In support of the cause for new trial set forth in the 3. motion therefor, that the damages are excessive, appellants contend:

"The damages assessed by the jury are excessive for the reason that the jury returned a verdict fixing the value of each and every article of personal property listed in the mortgage and in the complaint. This should not have been done for the reason that all the property that were in the possession of the defendant at the time the demand was made and at the time suit was commenced were delivered to the plaintiff by a writ of replevin. The farm products had been consumed by the stock listed in the mortgage and complaint from two or three years before and the personal property not taken under the writ of replevin had been either sold or died."

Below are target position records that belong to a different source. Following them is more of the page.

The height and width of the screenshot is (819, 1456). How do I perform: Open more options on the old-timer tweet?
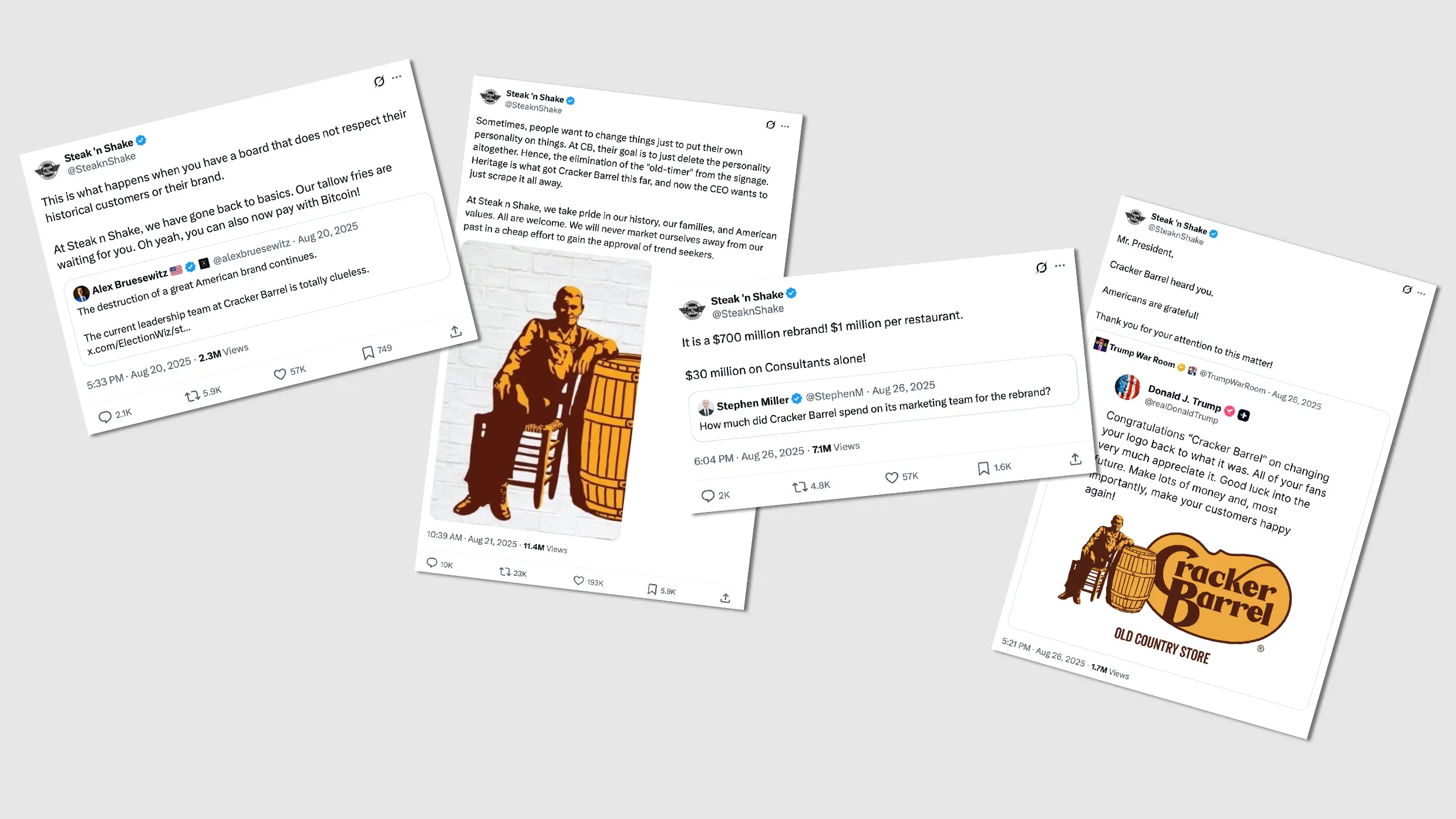[x=785, y=126]
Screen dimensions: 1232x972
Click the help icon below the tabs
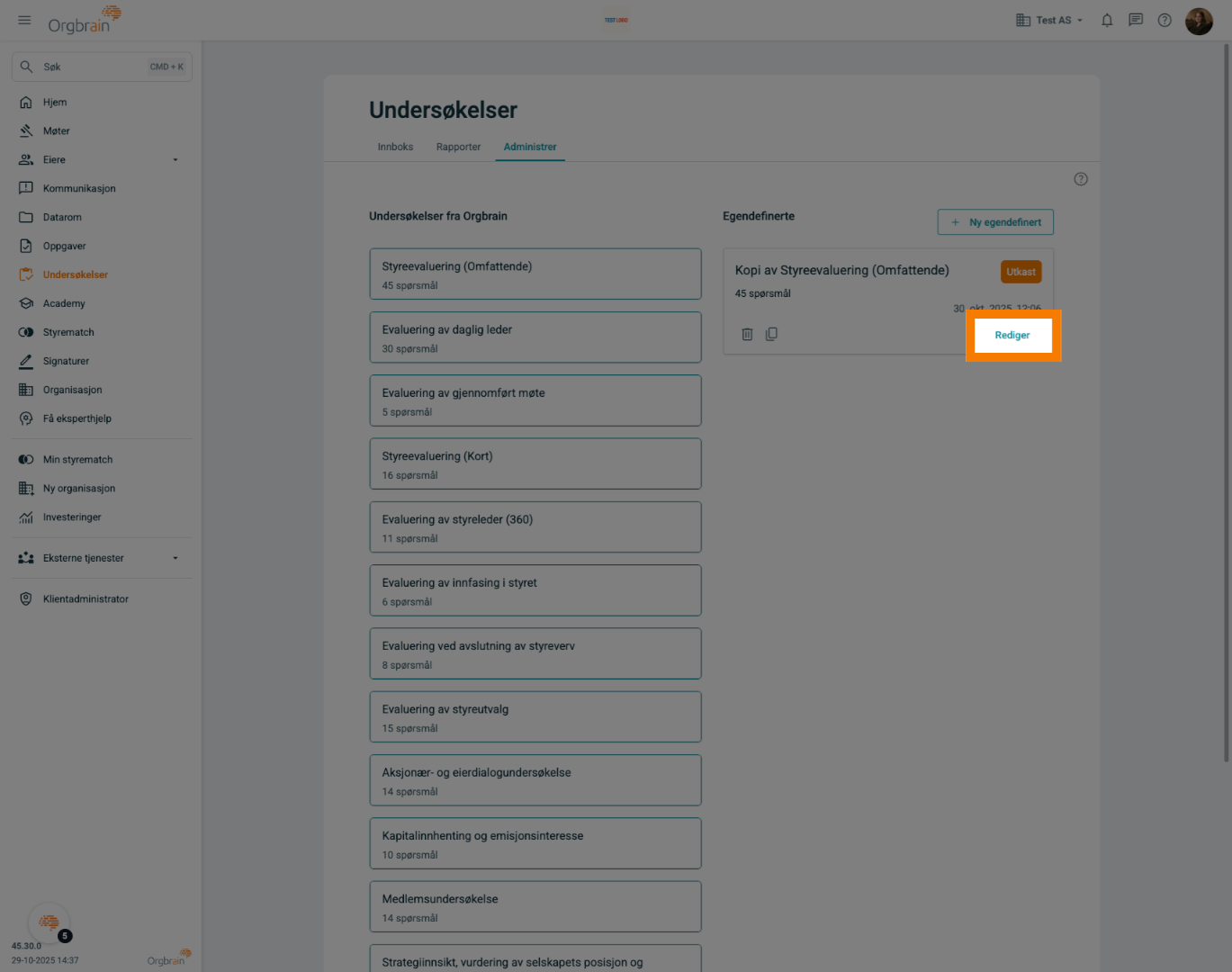tap(1081, 179)
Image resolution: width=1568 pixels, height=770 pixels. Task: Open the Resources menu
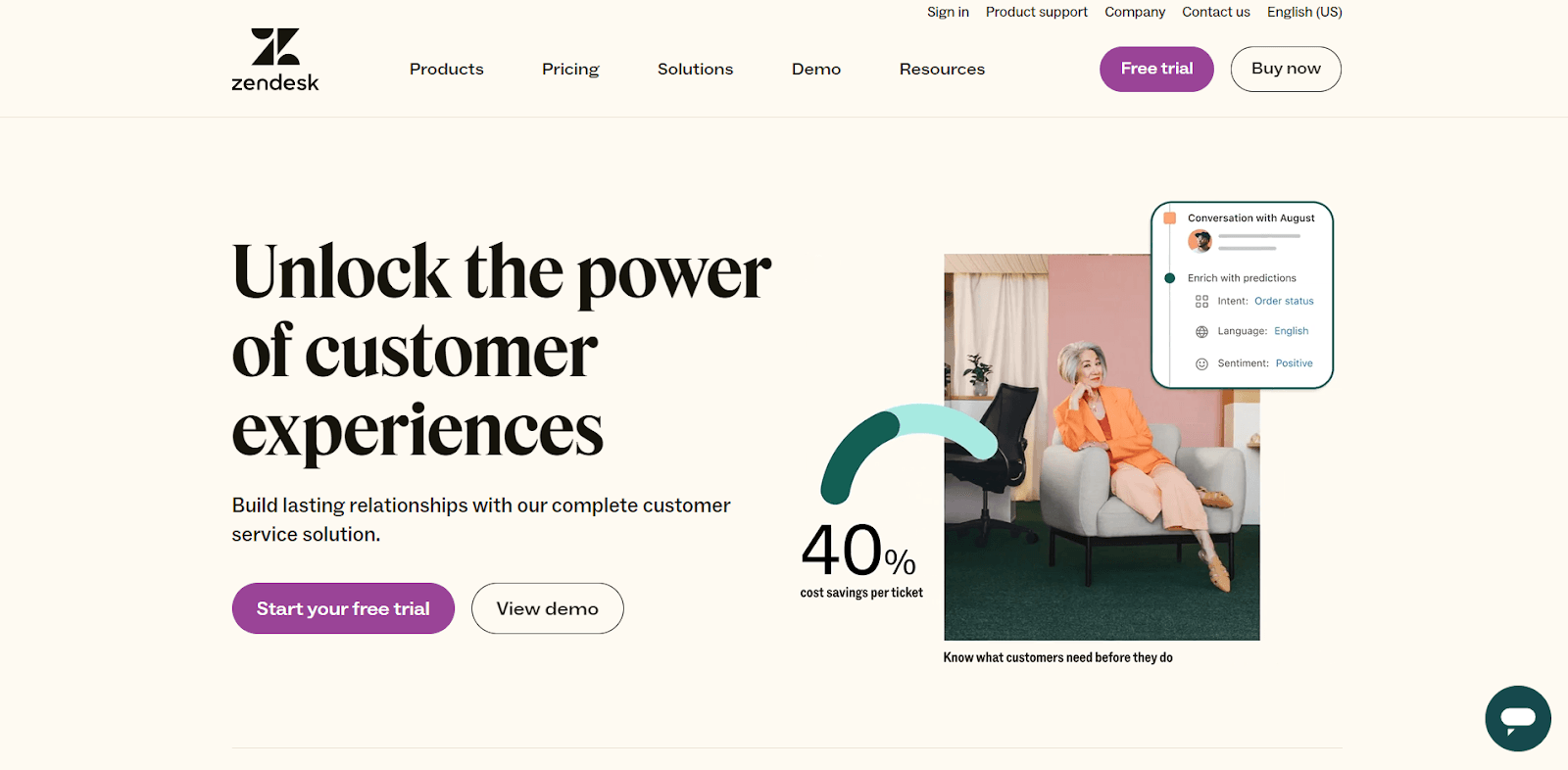942,70
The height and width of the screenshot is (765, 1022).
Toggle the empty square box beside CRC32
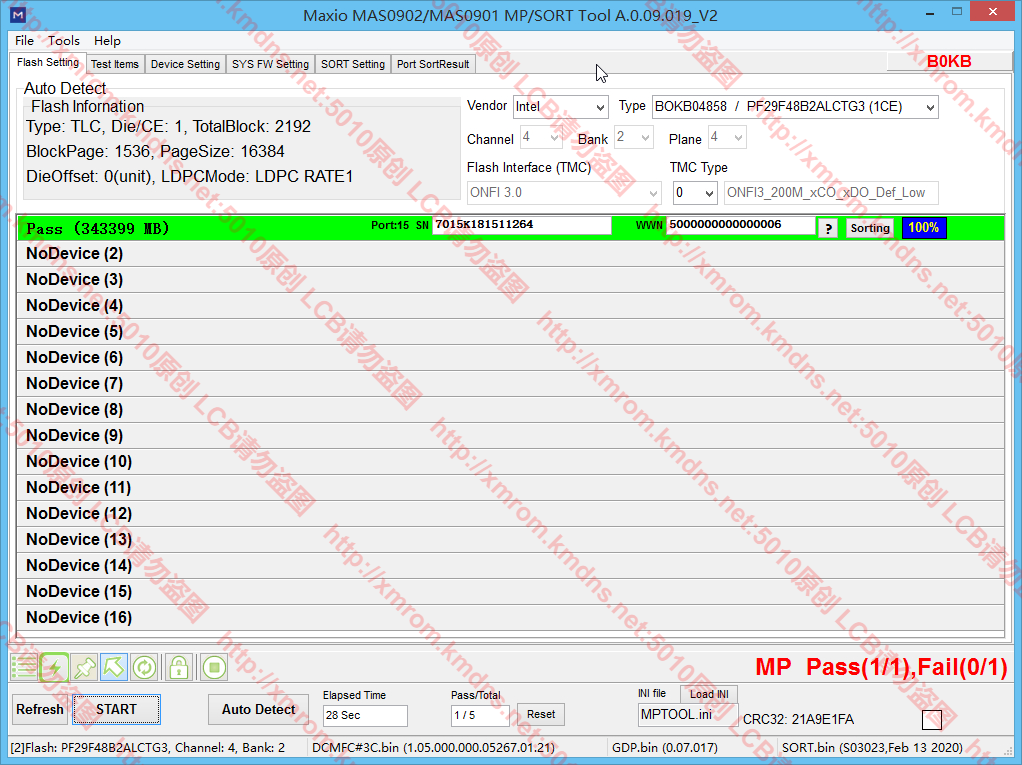[x=931, y=719]
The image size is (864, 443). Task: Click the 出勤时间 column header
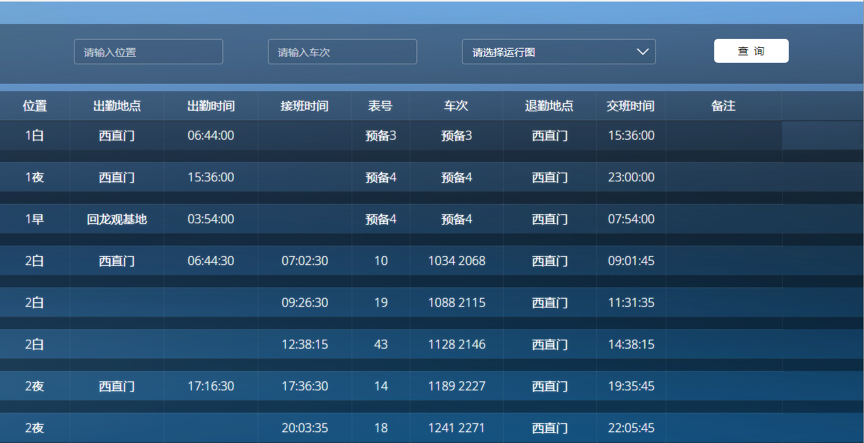tap(211, 106)
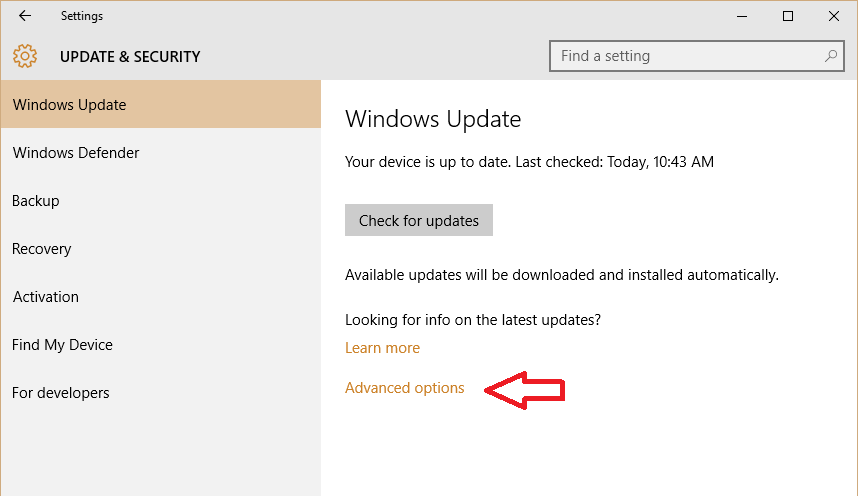858x496 pixels.
Task: Open Windows Defender settings
Action: pos(161,152)
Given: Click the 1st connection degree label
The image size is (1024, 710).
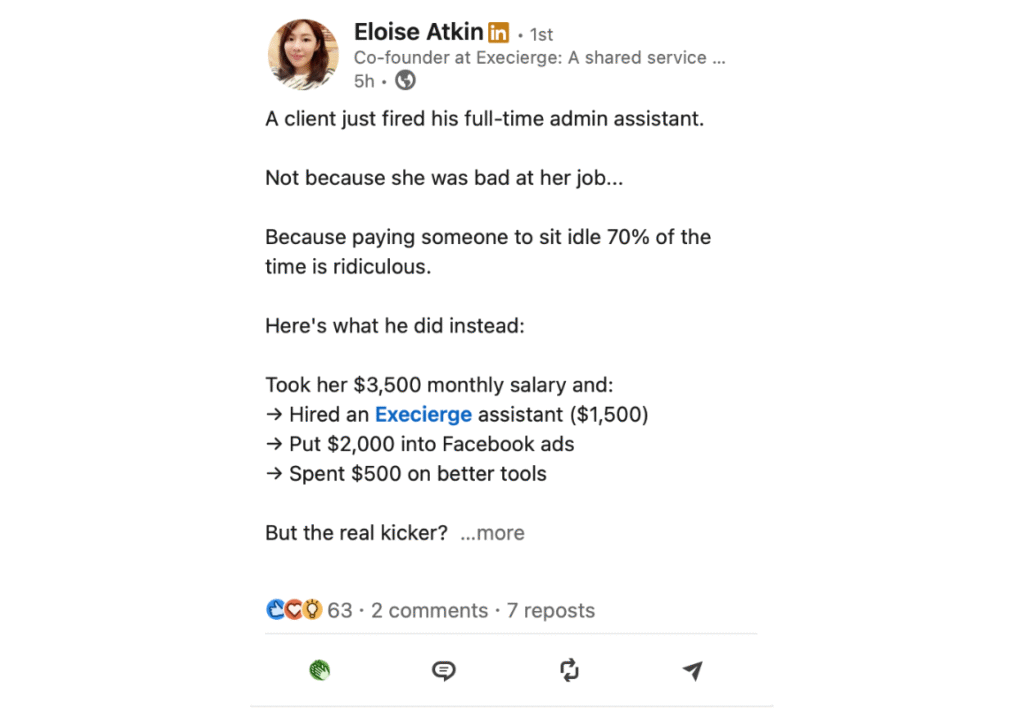Looking at the screenshot, I should coord(541,35).
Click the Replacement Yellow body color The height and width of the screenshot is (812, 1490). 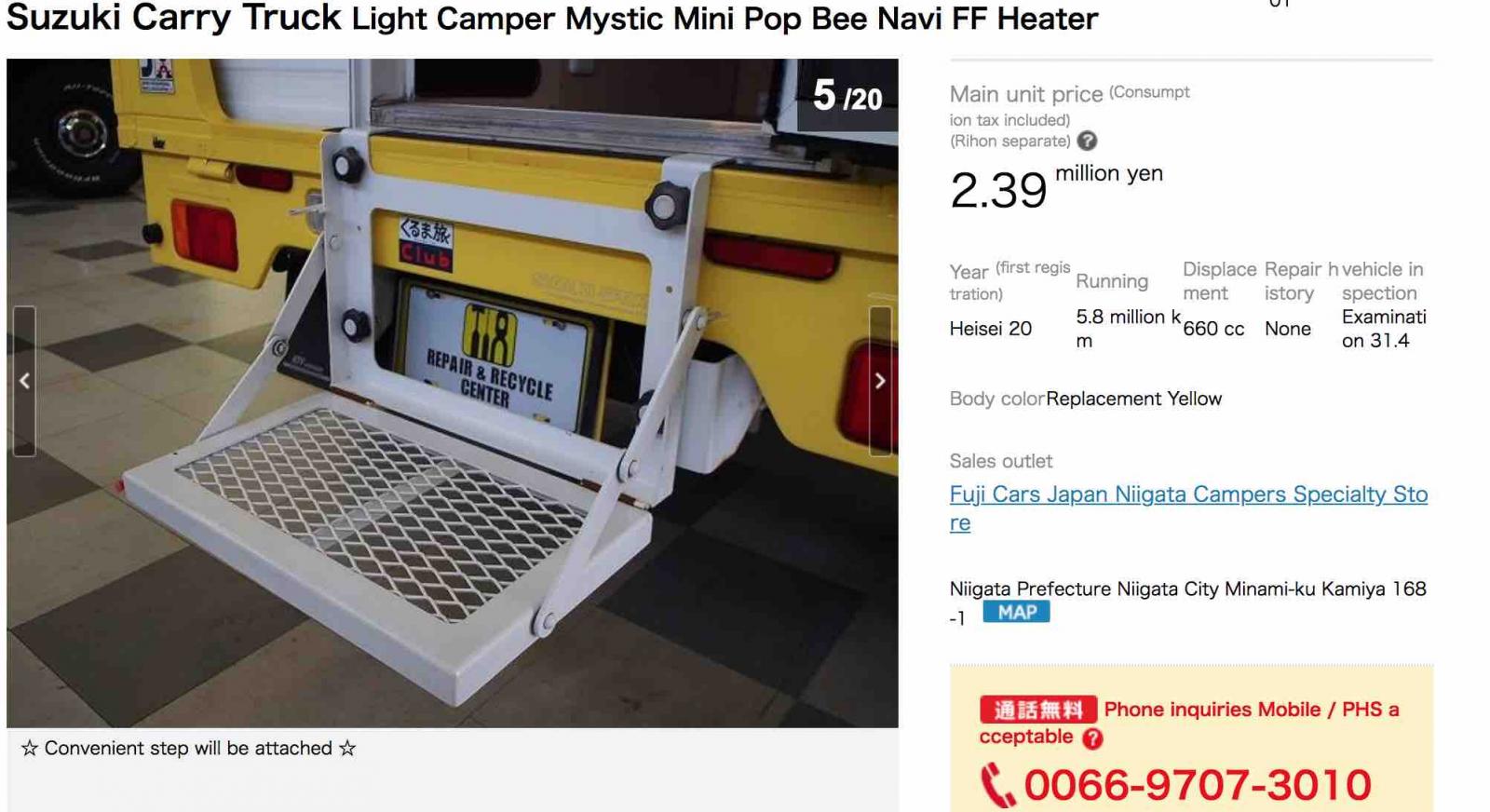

Appellants' said contention is not tenable. The judgment provided that the sheriff should "retake into his possession all of the items of property heretofore under writ of replevin pending the cause, delivered by the sheriff unto the plaintiff, and re-deliver such items as were so taken and described in this judgment, to the plaintiff in satisfaction of this judgment, inso far as such items were so taken by the sheriff." (Our italics.) That order clearly provides that appellants be given credit on the judgment for the value of all of said chattels originally taken by the sheriff under writ of replevin and delivered to appellee. The judgment contained other language which clearly indicated that appellants should be given credit on the judgment to that extent.

Appellants state several other "points" but none of them 4. are supported by any reasoning and no application is made of any said points to the *Page 669 instant case. We therefore deem said points as waived.

No reversible error having been shown, the judgment is affirmed.